Manmohan Singh knew all about 2G, coal scams: Vinod Rai

Former prime minister Manmohan SinghFormer prime minister Manmohan Singh was fully aware of the murky dealings that brought about the coal blocks allocation scam and the 2G spectrum scam both of which had led to massive losses to the state exchequer, former comptroller and auditor general of India Vinod Rai said on Thursday.

In an interview to Times Now, Rai alleged some Congress leaders had sought to apply pressure on him to keep the PM's name out of audit reports.

Manmohan Singh has so far denied knowledge of the decisions made by his ministers after the scandals rocked his premiership and finally led to the ouster of the Congress party-led UPA government in the April-May Lok Sabha elections.

''In 2G and coal there is no way he can shirk responsibility,'' Rai told the Outlook magazine in an interview published ahead of the 15 September launch of his tell-all book 'Not Just An Accountant'.

''In 2G all the letters written by A Raja were to him and he was replying to those letters. I got no reply to any letter I wrote to him.

''On one occasion when I called on him, the PM said I hope you don't expect a reply from me, whereas he was replying to Raja twice a day. So how can he be not held responsible for the onus of that decision?''

Rai was also critical of the coalition politics under Manmohan Singh and suggested that the former PM was more interested in remaining in power. Last month, Rai had said political exigency led the former PM to acquiesce to the controversial decisions which have since been ruled as illegal by court.

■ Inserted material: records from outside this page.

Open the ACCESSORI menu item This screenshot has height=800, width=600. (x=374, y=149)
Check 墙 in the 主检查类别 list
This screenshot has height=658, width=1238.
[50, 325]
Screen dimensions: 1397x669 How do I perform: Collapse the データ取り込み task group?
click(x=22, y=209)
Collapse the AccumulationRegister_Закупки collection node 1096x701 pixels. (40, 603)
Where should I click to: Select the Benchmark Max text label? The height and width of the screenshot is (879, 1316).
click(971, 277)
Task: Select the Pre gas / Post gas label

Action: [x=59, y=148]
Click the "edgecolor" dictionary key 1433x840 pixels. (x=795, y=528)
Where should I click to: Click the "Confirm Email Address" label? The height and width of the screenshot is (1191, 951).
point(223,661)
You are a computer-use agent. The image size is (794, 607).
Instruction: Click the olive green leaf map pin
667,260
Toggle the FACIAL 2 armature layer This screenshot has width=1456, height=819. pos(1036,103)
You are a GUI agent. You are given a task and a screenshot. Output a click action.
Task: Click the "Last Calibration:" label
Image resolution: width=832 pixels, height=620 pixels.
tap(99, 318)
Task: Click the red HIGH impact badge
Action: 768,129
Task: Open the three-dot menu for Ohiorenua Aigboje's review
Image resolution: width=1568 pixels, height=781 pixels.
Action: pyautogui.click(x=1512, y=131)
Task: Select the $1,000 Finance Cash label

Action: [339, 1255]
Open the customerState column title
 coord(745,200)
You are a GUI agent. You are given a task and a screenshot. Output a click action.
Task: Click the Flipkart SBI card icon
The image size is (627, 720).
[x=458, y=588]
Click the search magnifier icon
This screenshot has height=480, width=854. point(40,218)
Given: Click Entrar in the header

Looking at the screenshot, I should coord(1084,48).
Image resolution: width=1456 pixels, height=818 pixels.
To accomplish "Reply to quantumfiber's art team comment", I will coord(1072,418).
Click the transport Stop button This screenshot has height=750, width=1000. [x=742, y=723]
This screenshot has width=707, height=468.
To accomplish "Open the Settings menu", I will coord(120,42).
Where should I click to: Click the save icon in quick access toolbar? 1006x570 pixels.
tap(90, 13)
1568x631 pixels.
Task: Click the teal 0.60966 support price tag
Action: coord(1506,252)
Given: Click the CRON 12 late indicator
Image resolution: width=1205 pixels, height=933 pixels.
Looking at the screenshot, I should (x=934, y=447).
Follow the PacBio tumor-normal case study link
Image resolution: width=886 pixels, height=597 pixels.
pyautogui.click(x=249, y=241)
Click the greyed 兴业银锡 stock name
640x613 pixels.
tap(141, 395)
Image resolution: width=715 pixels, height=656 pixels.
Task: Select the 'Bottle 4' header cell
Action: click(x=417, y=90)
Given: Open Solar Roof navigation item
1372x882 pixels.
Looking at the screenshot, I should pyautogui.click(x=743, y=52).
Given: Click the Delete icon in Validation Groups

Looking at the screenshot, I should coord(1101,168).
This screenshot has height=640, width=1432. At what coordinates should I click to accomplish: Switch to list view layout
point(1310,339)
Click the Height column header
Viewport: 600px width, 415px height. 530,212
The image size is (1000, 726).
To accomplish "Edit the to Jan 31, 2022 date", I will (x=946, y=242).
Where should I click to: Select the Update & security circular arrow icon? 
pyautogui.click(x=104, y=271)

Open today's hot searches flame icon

The award of 2G spectrums has been cancelled by the Supreme Court, which is still hearing the case for scrapping the allocation of more than 200 coal blocks.

So far, the 81-year-old Singh, prime minister between 2004 and 2014, has been largely seen as a well-intentioned man of high personal integrity but one often unable to assert his authority.

''Integrity is not just financial; it is intellectual integrity; it is professional integrity. You have an oath of allegiance to the constitution and that is important,'' the former CAG said.

''You cannot sacrifice everything at the altar of trying to ensure the coalition remains in power. That was his worry.''

Rai said Singh told him on 16 November that the CAG's method of computation of the multi-billion dollar losses was wrong.

''I told him 'Sir, these are the econometric methods that you have taught us'. This was sitting on the stage of Vigyan Bhavan.''

Asked if at any stage he was offered support by the Gandhi family or the political establishment, Rai said: ''I did not get a single reassuring signal either from the political machinery or the government, except one or two statements from Pranab Mukherjee.'' He, however, hinted that the opposition supported the CAG.

Asked if he believed he rocked the UPA government, Rai said: ''Yes, but that is okay. I am asking you a direct question - if the figure of Rs. 176,000 crore had not been there how many of you would have taken note of the report?